Por isso, o que ocorreu deve ser um ensinamento, da forma mais dolorida, para os desafios que a conjuntura nos impõe: “Estamos num luto profundo pela perda do seu Luiz Ferreira, um maranhense acampado há mais de um ano conosco. Uma pessoa que estava prestes a concluir seus estudos com educadores do próprio acampamento. Seu Luís teve a sua vida interrompida por um assassino que se moveu por esse clima instaurado na sociedade brasileira.

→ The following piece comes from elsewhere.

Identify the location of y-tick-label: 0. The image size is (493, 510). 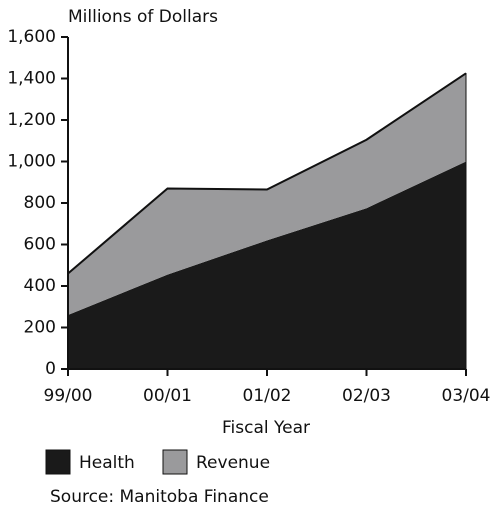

Um clima de ódio, de inspiração fascista que temos que combater e derrotar. Por isso, do nosso luto, nascerá um profundo processo de luta e organização”, afirma Kelli Mafort da direção nacional do MST.

A Esquerda Marxista, como seção brasileira da Corrente Marxista Internacional, se solidariza com os familiares e amigos do Seu Luís, com o MST e toda sua militância, colocando-se ombro a ombro nos processos de luta, para realização da reforma agrária e a construção do socialismo. Estivemos em várias oportunidades no Acampamento Marielle Vive, estivemos no dia 18 acompanhando a prisão e, no sábado, no ato público do “luto à luta”, no centro de Valinhos. A luta continua!

*Alexandre Mandl é militante da Esquerda Marxista, advogado popular e acompanhou o dia dos fatos.